Question: “ In using pheromones to attract specific insects to another location, is it not possible for the pheromones to be attracted and become pests of the other crop? “- Bim Bim
Response: If for example, you are using pheromones to move armyworms because you know the host for armyworm is maize, and your friend, who is about 5 or 6 kilometres away from your farm, has cassava. If you spray those hormones on your friend’s farm, you will realize that these armyworms will leave your farm and move to the other farm.
Question: “Thanks for the wonderful session…. please kindly illuminate me on pest control in a feed mill. Especially when it comes to a rat infestation. The best way to control it, when knowing full well that it is unprofessional to use rat poison, so what the best way to fumigate a feed mill…. thanks.” – Deola
Response: First and foremost, you need to try to ensure you remove hidden corners. Rats are animals that love hidden corners. So, try to ensure there are no hiding corners, there are no dark places, there are no unseen places where they can hide. Then, keep what it is called rats barns to trap them.
Question: “In using Pheromones to divert the attention of pest out of the main planting environment where they can cause damage to plants, what if the pests present in that environment are more than one, how do we go about it.?”- Olaniran
Response. Even if they are more than one, they all have their pheromones, so you apply to them. The important thing is that you are trying to move all of them away from one location to another if that is what works best for what you want to do.
Question: “How do we know what the ecosystem of the land we are about to use is like?”- Cronywildfire
Response: To know the ecosystem of the land you want to use, do a test. Get a soil scientist, the pathologist, they can help you. In running the test, they can test the area and know what had been the predominant pest in the area.

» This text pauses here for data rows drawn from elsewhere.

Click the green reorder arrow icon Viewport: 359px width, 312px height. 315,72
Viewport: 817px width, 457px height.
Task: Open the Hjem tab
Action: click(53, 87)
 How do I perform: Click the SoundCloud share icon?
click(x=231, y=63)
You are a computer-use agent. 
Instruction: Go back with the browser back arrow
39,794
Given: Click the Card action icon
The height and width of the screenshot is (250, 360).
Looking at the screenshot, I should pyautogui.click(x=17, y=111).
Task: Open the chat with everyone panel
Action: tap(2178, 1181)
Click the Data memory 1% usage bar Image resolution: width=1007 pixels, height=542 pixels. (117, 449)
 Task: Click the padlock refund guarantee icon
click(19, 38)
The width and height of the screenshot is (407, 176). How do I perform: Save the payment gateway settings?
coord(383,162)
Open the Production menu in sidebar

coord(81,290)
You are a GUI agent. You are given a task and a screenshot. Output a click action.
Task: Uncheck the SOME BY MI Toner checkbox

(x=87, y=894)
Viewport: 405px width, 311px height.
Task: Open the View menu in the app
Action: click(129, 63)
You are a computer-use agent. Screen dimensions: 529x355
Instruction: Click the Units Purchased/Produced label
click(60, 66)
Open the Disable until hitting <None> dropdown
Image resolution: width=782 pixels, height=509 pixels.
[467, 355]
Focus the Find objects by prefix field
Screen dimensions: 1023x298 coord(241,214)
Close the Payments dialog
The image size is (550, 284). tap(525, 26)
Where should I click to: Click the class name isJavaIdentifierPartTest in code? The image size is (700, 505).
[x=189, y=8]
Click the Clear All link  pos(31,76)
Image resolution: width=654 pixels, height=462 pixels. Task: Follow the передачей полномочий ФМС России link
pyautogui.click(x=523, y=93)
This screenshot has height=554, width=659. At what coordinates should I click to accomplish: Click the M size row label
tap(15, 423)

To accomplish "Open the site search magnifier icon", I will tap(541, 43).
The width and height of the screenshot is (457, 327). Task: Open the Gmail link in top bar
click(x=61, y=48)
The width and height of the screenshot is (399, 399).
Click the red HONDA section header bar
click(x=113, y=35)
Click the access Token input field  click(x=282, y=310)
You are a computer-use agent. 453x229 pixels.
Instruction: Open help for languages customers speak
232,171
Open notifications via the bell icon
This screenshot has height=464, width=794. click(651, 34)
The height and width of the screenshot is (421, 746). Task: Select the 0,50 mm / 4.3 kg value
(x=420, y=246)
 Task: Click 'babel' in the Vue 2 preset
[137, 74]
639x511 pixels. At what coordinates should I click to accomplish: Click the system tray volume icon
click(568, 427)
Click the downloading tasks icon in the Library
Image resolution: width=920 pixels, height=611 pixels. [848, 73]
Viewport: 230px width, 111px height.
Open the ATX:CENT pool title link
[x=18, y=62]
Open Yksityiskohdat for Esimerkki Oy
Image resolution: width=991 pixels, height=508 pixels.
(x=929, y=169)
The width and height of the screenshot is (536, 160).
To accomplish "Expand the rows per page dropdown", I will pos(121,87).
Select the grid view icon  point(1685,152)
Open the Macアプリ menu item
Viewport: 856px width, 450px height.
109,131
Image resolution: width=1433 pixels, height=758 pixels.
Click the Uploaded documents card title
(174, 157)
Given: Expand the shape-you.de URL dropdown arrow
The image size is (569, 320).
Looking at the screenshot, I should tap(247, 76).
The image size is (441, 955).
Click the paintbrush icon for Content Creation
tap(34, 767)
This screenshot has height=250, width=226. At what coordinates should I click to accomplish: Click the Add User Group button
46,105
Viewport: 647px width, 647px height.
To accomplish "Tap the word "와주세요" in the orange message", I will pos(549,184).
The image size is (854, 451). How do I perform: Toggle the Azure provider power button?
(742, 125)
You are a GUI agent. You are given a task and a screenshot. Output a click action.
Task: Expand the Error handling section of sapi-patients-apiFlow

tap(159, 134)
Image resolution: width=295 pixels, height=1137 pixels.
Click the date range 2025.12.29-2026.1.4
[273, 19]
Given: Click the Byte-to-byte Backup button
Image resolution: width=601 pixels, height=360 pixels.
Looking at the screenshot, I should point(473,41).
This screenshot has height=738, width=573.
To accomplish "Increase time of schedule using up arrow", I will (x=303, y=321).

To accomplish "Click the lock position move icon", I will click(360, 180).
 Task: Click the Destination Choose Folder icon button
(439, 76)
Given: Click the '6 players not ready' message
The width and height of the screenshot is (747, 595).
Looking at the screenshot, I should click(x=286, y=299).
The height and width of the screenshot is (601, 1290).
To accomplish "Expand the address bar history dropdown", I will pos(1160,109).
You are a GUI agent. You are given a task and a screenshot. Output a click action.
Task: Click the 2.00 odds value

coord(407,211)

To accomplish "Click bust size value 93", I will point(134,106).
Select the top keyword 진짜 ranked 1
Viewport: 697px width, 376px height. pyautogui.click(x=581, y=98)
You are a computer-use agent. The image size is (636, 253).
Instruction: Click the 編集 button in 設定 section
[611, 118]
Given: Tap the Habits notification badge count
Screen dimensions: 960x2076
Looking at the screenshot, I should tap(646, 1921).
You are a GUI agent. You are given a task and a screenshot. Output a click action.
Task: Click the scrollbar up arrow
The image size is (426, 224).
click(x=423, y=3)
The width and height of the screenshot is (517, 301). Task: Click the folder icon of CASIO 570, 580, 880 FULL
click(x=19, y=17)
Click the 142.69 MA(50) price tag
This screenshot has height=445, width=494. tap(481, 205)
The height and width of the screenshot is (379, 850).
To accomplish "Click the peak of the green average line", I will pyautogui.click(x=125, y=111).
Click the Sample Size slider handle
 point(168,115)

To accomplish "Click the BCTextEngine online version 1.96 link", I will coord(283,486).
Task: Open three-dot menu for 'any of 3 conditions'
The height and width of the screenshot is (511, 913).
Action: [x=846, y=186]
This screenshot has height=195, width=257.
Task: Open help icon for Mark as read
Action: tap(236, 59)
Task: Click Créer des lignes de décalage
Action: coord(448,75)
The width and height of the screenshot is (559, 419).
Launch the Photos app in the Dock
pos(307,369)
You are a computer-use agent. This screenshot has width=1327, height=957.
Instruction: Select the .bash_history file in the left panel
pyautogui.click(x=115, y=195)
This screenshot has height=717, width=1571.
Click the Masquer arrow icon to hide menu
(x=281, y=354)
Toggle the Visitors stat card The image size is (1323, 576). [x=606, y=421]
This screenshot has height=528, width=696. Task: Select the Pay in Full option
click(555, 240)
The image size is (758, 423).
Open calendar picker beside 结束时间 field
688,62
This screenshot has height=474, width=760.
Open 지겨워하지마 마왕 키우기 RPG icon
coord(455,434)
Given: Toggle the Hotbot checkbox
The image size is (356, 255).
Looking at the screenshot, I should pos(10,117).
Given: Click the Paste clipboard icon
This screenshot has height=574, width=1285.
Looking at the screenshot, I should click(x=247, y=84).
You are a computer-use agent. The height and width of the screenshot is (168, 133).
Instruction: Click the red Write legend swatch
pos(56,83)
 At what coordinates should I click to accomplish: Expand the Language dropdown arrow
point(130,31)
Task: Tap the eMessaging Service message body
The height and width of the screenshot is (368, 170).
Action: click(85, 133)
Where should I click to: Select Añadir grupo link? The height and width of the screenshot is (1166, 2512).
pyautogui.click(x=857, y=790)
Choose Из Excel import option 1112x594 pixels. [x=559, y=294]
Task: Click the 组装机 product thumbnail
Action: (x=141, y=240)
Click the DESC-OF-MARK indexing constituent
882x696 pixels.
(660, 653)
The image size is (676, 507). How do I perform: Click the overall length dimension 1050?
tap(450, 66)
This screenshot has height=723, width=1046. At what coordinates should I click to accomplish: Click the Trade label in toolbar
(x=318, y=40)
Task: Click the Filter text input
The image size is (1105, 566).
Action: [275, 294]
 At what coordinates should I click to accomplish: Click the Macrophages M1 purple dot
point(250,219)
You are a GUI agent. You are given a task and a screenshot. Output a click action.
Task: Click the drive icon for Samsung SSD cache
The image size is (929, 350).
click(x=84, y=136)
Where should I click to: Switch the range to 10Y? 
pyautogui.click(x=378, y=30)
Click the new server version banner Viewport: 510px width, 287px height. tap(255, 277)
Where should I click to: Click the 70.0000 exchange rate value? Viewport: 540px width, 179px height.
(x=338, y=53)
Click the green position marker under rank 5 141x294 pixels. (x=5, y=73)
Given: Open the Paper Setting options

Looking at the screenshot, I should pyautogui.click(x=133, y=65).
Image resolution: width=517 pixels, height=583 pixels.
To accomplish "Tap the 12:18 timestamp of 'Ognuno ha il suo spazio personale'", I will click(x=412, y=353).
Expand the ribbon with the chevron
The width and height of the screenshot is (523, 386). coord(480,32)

Question: “Will you say companion planting is a way to keep pests in check? If yes how effective is it for pest control?” – Bim Bim
Response: In companion planting, you are planting a crop that can work with another crop that confirms resistance, immunity or protection from pest. So, yes, companion planting is also a very good and effective method of Pest Control, if properly done. You need to be able to fully understand the ecology of both plants.
Question: “What is the accepted questions that one may consider if preparing to release new pesticides?” – Manfred Chukwudi
Response: If you are preparing to release a new pesticide in an area, understand the rules and regulation of that area and the interaction of your pesticide with the environment so that you can defend it.
Question: “Before, applying chemical products such as insecticide and fungicide to your plants, what are the things you put into consideration?” – Olaniran
Response: Know your best option and what is the impact. Are there chemicals deposited inside the plant? Then, consider the impact on the environment on your health as a farmer.